#### Material to process ####
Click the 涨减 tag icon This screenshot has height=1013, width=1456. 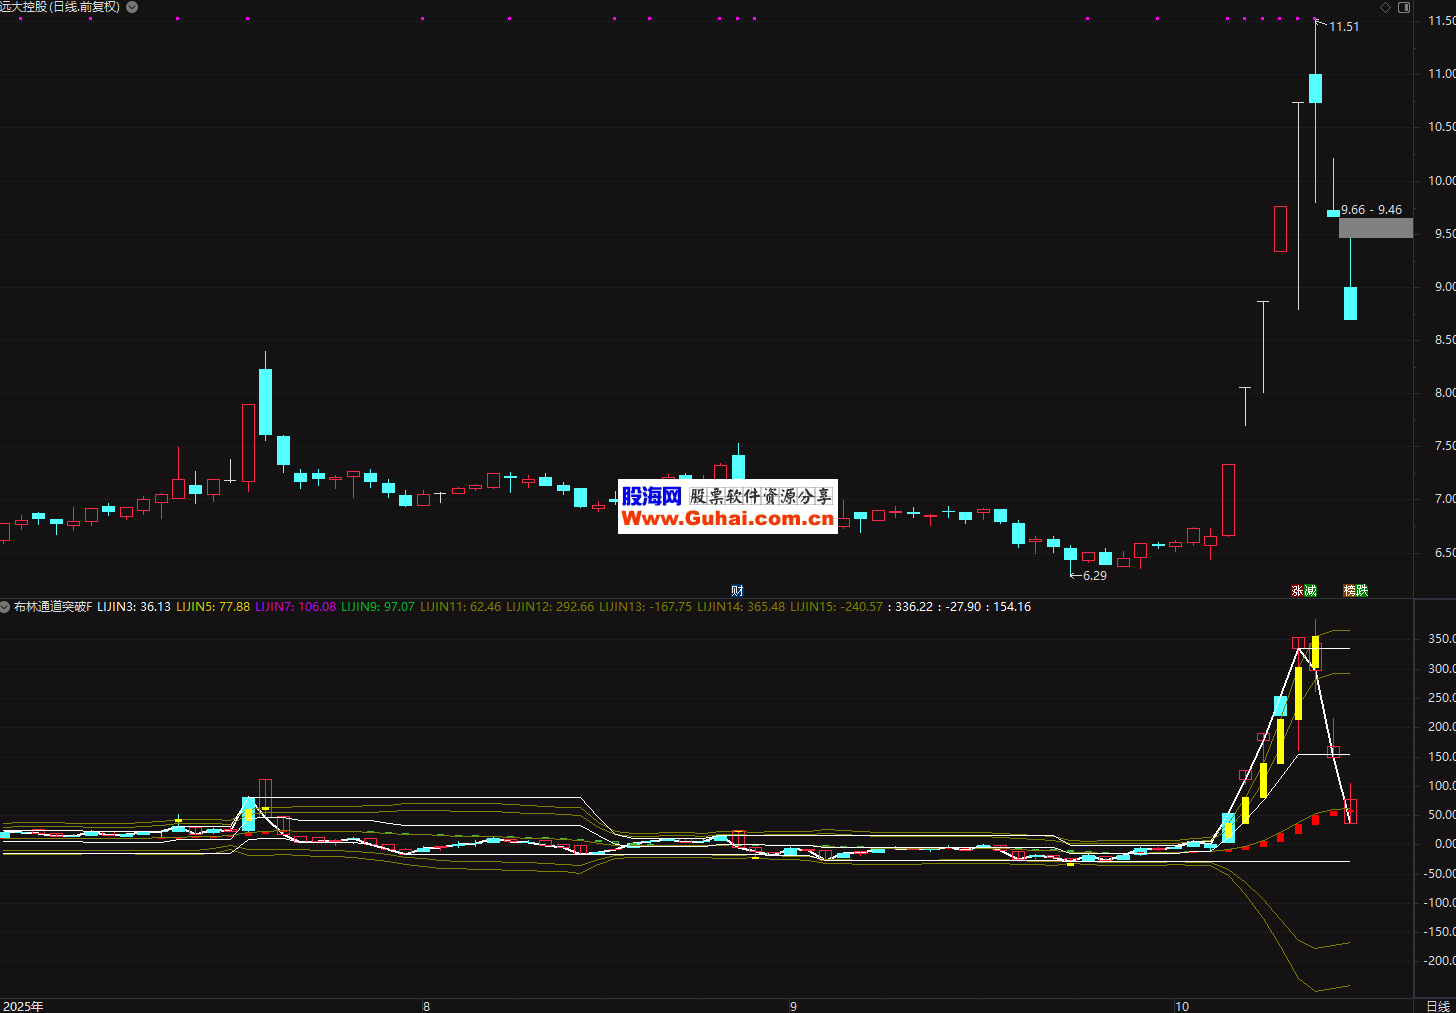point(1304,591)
####
#### Material to process ####
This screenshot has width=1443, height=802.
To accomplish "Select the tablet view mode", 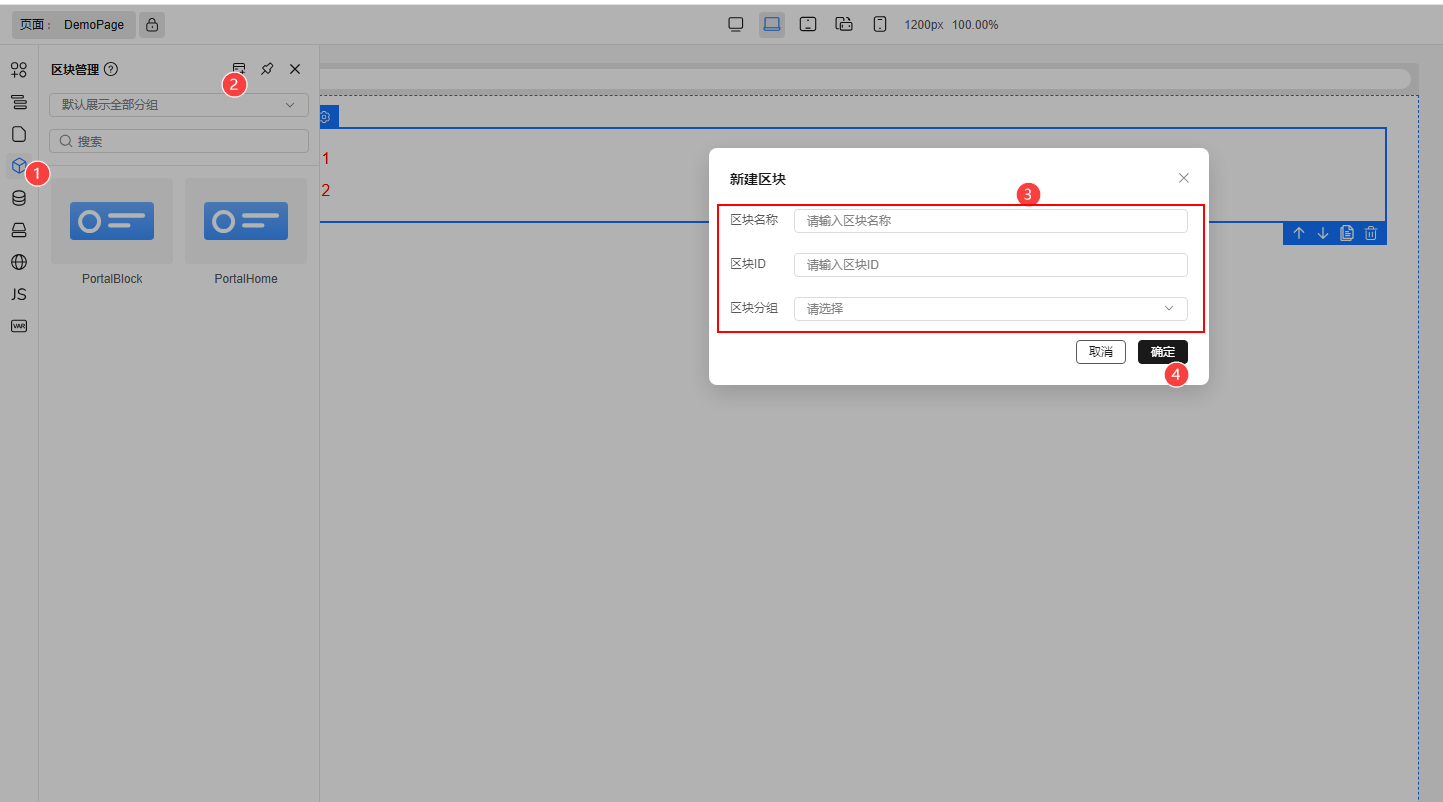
####
#### Material to process ####
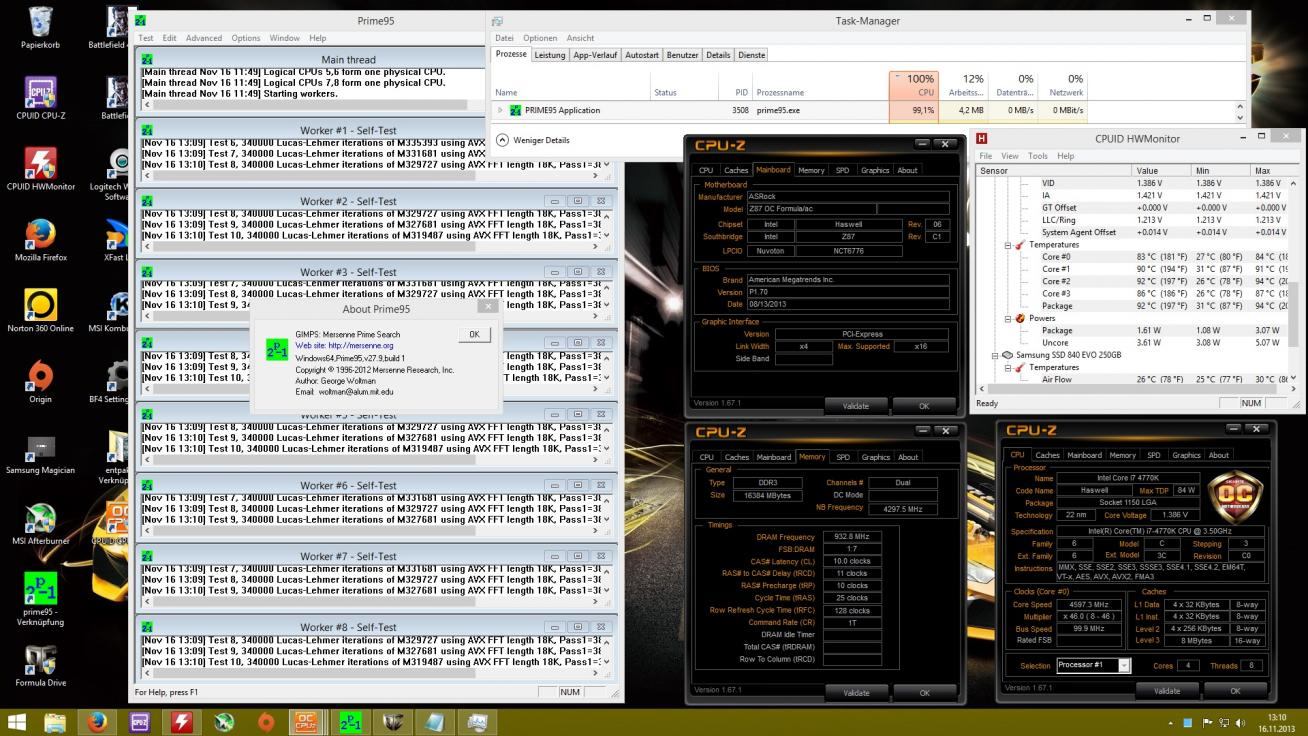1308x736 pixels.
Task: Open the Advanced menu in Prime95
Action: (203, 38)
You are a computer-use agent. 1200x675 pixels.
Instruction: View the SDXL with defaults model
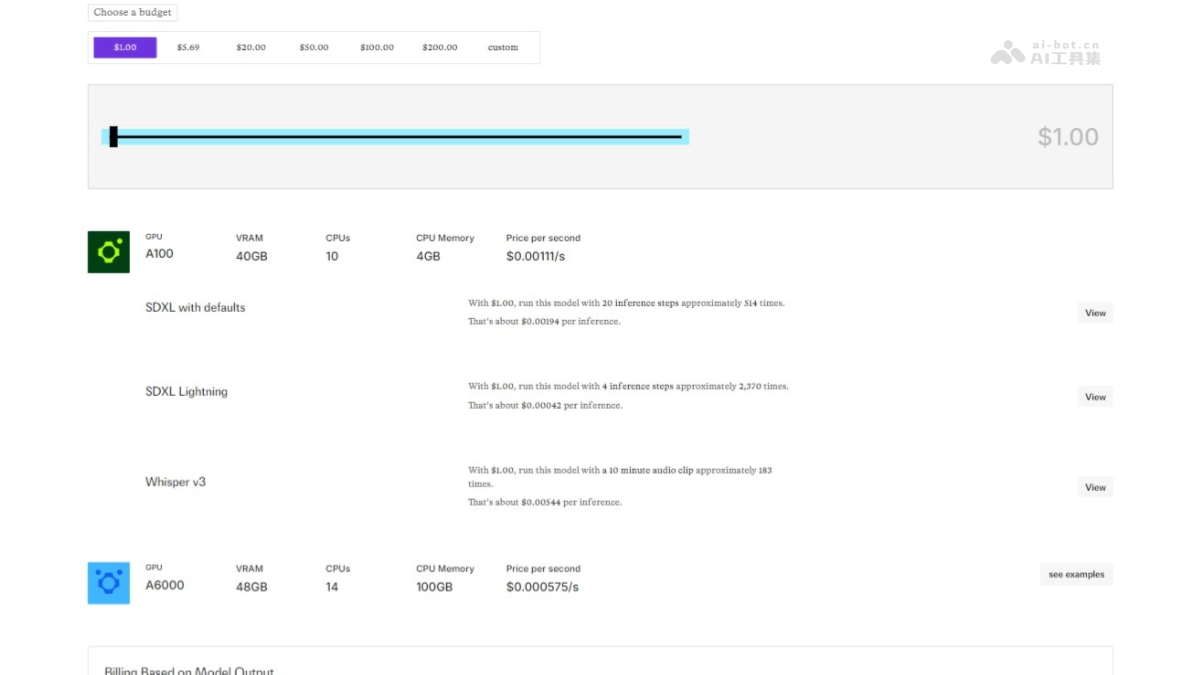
####
Task goal: Which lines run from the one holding "You are a computer-use" through the one holding "Instruction: View the" in the records above? Repeat them exactly, both included, and nothing more.

Response to the task:
You are a computer-use agent. 1200x675 pixels.
Instruction: View the SDXL with defaults model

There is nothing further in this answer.